When we arrived at the pantry, I was introduced by the person from the Food Bank who was taking me around visiting agencies as this wonderful out of town expert on the subject of how food pantries should operate. It was a little embarrassing. But the pantry volunteers were just delighted that I had come because they were grappling with a seemingly insoluble problem and were just at their wits end, not knowing what to do. They were hoping that maybe I would be able to figure out a solution for them. I said, “Well, I’d certainly be willing to take a look at this situation, and be willing to contribute whatever I could in the way of a recommendation or solution.”
So they took me back into their food storage area, where they had their food up on the sort of screw-together metal shelving you could buy at K-Mart. They explained that their pantry gave out a standardized food bag, and despite their best efforts to get people to donate only what was on the list of what they put in their standardized bag, people continued to give them things that weren’t on the list. Those “extra” items had accumulated on their shelves and were now filling the storage area to the point that they were running out of room, and they just didn’t know what to do about that situation!
I tried to keep my face straight and not laugh, and since there were a number of volunteers standing around waiting for something to do, I tested one of the shelving units to see how heavy it was. I realized that it probably could be carried if you put one person on each corner, and so I said, “I think I’ve got a solution for you. Would you please take this corner, you take that corner, you take this corner and I’ll take a corner. And would somebody get the door please?”

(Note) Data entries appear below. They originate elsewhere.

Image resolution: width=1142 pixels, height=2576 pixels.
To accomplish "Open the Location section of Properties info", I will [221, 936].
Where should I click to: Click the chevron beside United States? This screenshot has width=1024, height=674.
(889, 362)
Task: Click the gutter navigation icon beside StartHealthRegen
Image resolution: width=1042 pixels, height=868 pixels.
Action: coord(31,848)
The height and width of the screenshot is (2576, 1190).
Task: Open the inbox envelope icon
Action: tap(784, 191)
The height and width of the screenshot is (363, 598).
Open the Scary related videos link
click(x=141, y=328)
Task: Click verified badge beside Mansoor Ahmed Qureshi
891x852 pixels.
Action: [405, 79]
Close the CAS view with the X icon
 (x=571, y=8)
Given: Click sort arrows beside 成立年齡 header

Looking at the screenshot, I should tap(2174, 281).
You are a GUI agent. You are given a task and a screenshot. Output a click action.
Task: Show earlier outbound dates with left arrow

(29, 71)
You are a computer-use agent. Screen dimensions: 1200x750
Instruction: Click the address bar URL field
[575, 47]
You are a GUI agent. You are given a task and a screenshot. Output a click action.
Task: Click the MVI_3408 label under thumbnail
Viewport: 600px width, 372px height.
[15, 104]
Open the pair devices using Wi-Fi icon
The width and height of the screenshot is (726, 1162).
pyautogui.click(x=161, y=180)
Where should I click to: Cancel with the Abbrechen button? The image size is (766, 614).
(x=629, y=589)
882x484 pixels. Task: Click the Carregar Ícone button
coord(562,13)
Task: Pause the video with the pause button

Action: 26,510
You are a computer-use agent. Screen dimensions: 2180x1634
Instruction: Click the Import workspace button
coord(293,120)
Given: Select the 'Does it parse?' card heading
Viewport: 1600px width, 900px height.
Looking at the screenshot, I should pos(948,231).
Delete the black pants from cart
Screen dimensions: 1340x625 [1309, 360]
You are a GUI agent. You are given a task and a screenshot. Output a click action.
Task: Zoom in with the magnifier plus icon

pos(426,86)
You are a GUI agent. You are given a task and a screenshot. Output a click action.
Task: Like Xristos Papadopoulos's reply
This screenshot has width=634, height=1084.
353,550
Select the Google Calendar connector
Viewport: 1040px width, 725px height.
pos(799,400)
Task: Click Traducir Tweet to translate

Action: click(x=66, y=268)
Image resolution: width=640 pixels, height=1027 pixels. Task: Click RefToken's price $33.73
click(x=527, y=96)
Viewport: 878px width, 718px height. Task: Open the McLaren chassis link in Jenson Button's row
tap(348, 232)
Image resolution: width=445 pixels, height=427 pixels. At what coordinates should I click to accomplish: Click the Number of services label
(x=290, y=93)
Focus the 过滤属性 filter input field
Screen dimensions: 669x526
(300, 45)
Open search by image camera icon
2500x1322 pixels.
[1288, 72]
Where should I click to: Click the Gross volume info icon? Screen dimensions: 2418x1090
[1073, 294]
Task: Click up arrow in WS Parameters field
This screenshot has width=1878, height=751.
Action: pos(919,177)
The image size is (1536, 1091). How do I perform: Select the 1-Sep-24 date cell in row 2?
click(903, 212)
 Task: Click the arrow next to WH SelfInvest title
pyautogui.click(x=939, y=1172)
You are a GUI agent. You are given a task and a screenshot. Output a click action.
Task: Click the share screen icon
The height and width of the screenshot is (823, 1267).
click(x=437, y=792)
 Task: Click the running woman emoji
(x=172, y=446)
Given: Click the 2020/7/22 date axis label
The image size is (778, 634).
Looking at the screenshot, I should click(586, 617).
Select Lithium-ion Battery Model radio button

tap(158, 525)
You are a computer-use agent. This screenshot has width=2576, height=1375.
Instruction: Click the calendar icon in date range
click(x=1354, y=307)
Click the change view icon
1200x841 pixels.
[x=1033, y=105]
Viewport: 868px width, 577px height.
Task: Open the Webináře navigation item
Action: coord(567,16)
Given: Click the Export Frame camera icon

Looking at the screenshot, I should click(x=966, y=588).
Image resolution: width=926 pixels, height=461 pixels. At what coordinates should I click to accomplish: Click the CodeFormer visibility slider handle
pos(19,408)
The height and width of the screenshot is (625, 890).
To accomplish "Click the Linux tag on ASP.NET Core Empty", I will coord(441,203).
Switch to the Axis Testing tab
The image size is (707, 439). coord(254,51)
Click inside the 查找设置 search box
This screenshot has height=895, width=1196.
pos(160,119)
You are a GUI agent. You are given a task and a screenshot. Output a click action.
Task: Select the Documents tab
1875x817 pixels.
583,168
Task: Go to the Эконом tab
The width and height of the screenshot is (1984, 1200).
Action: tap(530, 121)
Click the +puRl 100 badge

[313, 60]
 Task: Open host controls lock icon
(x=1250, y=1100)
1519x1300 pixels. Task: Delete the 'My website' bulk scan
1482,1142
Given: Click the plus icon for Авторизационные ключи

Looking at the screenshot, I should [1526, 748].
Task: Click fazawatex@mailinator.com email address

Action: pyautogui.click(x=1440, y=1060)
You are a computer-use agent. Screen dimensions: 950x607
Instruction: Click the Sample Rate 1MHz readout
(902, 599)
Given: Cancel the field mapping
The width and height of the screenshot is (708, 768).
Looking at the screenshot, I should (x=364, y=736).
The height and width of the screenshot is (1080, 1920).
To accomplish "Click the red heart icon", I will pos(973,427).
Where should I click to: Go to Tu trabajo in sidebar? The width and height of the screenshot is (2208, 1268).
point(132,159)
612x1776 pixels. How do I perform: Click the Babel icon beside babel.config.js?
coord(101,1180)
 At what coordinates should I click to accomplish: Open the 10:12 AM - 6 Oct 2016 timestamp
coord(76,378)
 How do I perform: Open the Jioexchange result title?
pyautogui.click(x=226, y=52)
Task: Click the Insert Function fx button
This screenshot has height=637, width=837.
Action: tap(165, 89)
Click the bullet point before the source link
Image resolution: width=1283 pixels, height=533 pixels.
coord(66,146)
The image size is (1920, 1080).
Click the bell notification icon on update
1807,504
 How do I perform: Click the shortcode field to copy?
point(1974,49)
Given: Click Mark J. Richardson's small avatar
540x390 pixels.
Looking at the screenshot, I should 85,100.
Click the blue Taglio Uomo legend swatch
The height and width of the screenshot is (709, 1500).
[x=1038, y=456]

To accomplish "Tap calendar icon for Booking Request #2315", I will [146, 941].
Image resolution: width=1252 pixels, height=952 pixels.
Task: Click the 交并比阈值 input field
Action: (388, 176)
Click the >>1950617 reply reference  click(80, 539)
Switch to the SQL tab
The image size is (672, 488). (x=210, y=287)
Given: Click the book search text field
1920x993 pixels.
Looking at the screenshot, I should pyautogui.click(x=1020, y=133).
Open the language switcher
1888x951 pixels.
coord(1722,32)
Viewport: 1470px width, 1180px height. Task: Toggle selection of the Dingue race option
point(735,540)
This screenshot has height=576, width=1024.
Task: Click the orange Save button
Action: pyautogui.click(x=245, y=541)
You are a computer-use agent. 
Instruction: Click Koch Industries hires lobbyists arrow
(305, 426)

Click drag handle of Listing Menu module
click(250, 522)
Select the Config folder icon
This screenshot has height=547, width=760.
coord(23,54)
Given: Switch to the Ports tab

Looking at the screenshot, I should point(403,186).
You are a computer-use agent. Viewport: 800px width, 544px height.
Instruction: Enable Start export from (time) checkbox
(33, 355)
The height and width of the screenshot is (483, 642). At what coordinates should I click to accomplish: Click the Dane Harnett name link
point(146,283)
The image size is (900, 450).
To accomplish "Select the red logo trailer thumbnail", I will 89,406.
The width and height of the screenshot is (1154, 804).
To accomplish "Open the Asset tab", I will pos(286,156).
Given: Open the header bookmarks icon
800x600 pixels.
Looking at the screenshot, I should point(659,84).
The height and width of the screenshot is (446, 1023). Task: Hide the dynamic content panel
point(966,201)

I told them to lift with their knees, and we carried it out into the client waiting room, where we put it up against the wall. Then I said, “I need paper and a big marker, because I need to make a sign, and we also need some boxes and bags out here.”
The sign I made said, “If you can use any of this food, please take it.”
The clients in the waiting room were absolutely stunned. They came over and started collecting things with very evident joy. A number of them filled a bag or box and left. They didn’t wait around or go through the rigmarole of trying to get the standardized box. Within a relatively short period of time, 5 minutes maybe, the shelving unit was largely empty.
I said, “Ok, let’s get another one and bring it out. I think if you do that every time the shelving unit that’s out here gets pretty close to emptied out, that will be the solution to your problem.” I don’t know what the poor pantry staff did long term, because they appeared to be in total shock and disbelief at what was happening, that food that wasn’t on the list was being given out. That appeared to be a concept so foreign to them that I think it was just beyond their comprehension.